Os zanzumins, mencionados em Deuteronômio 2:20, eram um povo de gigantes que habitava a região a leste do rio Jordão, conhecida como terra dos amonitas. Segundo o texto bíblico, eles eram descendentes dos refains, uma raça de pessoas de grande estatura, e foram despojados de suas terras pelos amonitas.

A Bíblia descreve os zanzumins como um povo numeroso e forte, semelhante aos anaquins, outra tribo de gigantes que habitava a região sul de Canaã (Nm 13:33).

Declaração de Barmen

A Declaração de Barmen, redigida em 1934, foi um manifesto teológico de resistência ao nazismo, elaborado por cristãos alemães, liderados por Karl Barth, que se opunham à ideologia do “cristianismo alemão”. Essa declaração reafirmava a soberania de Cristo sobre a Igreja e rejeitava qualquer tentativa de subordinação ao Estado ou ideologia política.

O documento condenava a interferência do regime nazista nos assuntos da igreja, a manipulação da teologia para fins políticos e a perseguição aos judeus. A Declaração de Barmen enfatizava que a Igreja deve sua lealdade somente a Jesus Cristo e que sua missão é proclamar o Evangelho, independentemente das pressões do governo.

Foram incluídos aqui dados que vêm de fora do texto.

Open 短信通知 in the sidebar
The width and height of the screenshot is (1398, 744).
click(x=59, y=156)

A Declaração de Barmen inspirou a formação da Igreja Confessante, um movimento de resistência dentro da Igreja Protestante Alemã, que se opôs ativamente ao nazismo. Esse documento histórico continua sendo uma referência para a reflexão teológica sobre a relação entre Igreja e Estado, e um testemunho da importância da fidelidade a Cristo em tempos de perseguição e opressão.

Zaananim

Zaananim, mencionado em Josué 19:33 e Juízes 4:11, é um local de significado incerto na Bíblia Hebraica. Embora sua localização precisa permaneça obscura, o texto bíblico o associa a um carvalho notável, marcando o limite norte do território da tribo de Naftali.

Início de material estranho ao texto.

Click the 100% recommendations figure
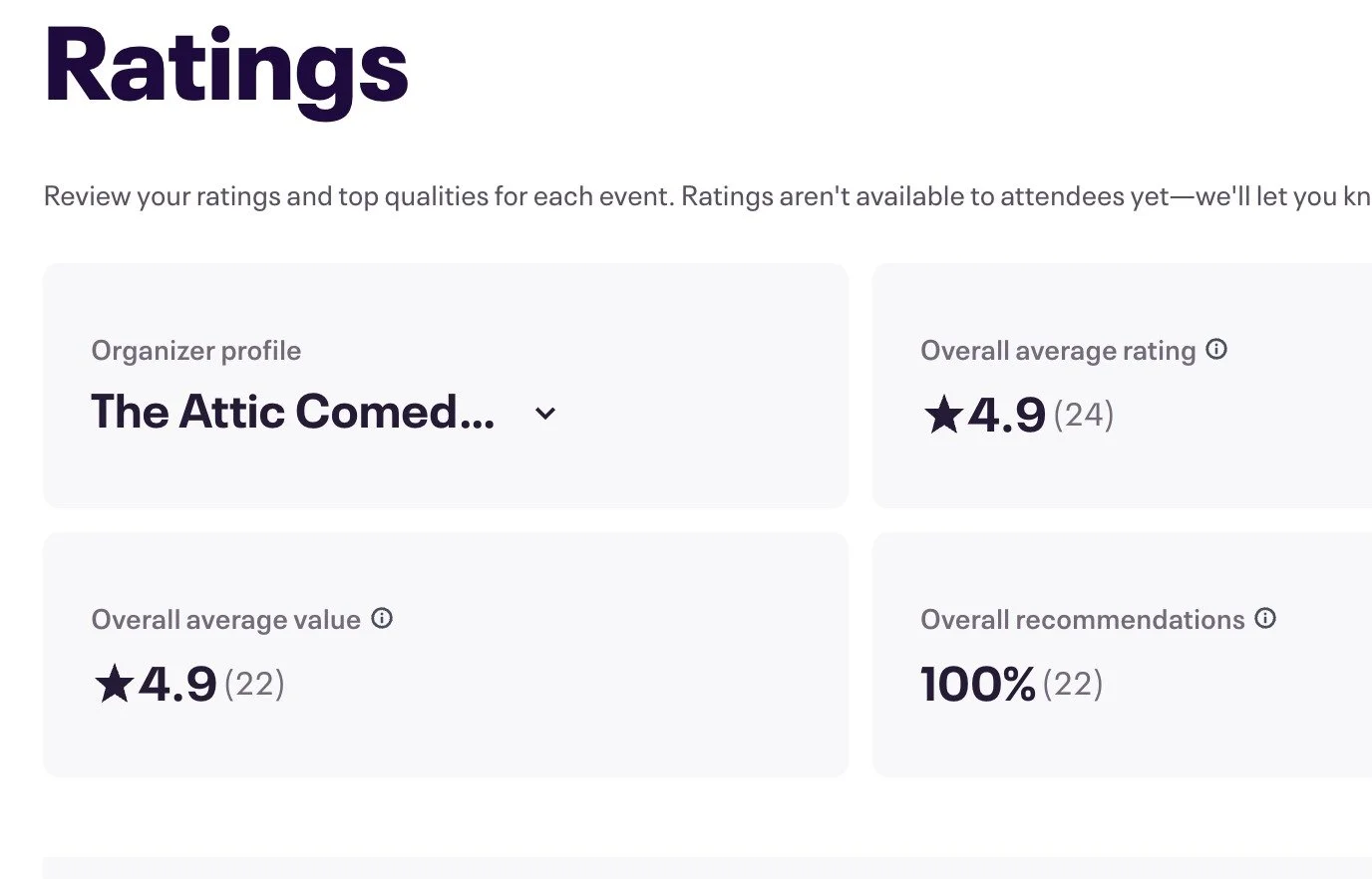 (978, 685)
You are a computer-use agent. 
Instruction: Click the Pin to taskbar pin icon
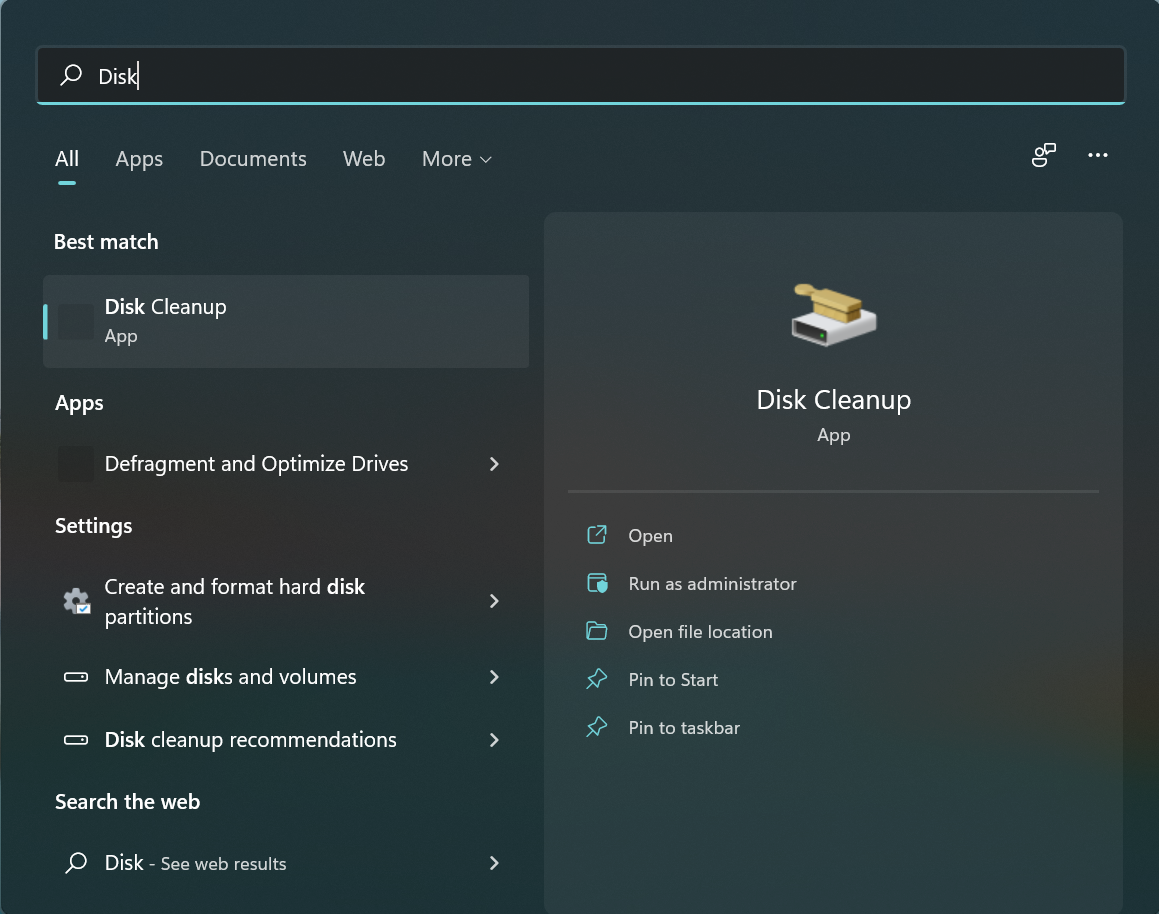coord(597,727)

Em Juízes 4:11, Zaananim é citado como ponto de referência para a tenda de Héber, o queneu, onde Jael matou Sísera, general do exército cananeu. Essa associação com um evento militar sugere que Zaananim pode ter sido um local estratégico ou uma aldeia na região.

A etimologia do nome “Zaananim” permanece incerta. Alguns estudiosos sugerem uma conexão com a palavra hebraica para “migrações”, enquanto outros propõem uma relação com o termo “inquietação” ou “movimento”.

Zifeus

Os zifeus eram um clã da tribo de Judá que habitava a região montanhosa de Zife, localizada no deserto de Judá, ao sul de Hebrom (1Sm 23:19; Js 15:55). Conhecidos por sua lealdade a Saul, eles denunciaram o paradeiro de Davi em duas ocasiões, quando este se escondia do rei (1Sm 23:19-24; 26:1-2).

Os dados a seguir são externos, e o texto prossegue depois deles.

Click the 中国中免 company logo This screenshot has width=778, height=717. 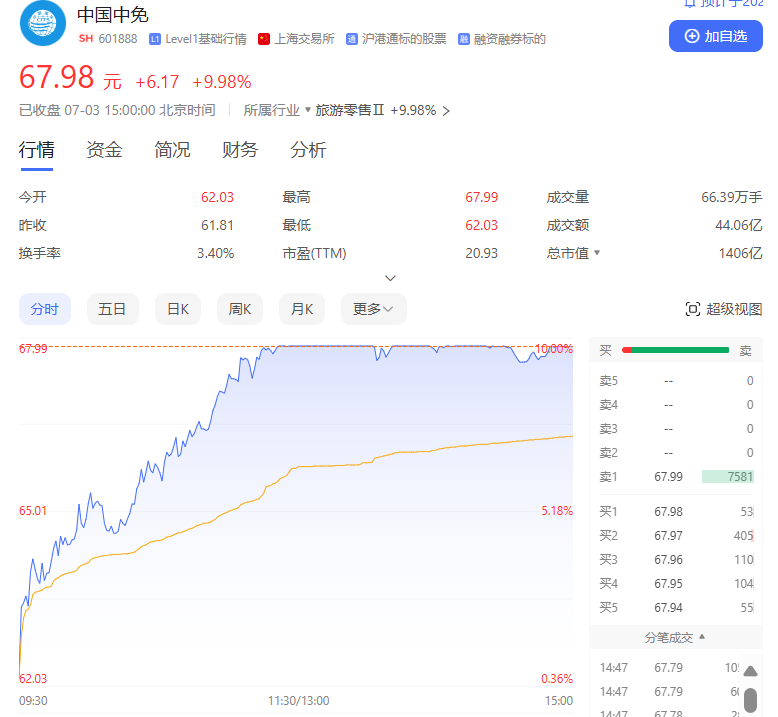click(42, 25)
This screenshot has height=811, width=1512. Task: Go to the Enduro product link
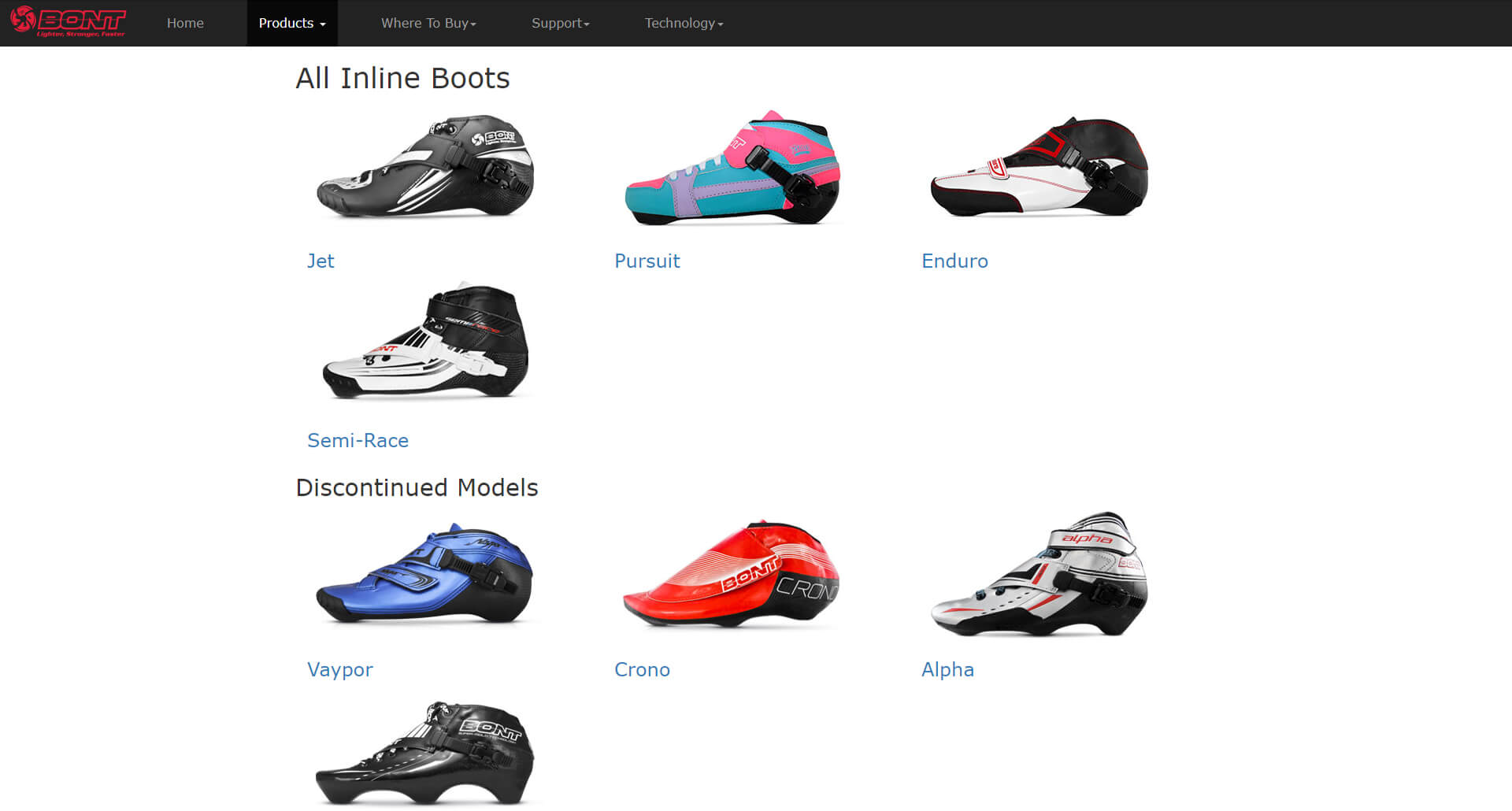[954, 261]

Apesar de pertencerem à mesma tribo que Davi, os zifeus agiram motivados por interesses próprios ou medo de Saul. Seus atos revelam a complexidade das relações políticas e tribais na época de Davi, marcadas por rivalidades e lealdades conflitantes. A traição dos zifeus contrasta com a fidelidade de outros membros da tribo de Judá, que se uniram a Davi em sua luta contra Saul (1Sm 30:26-31).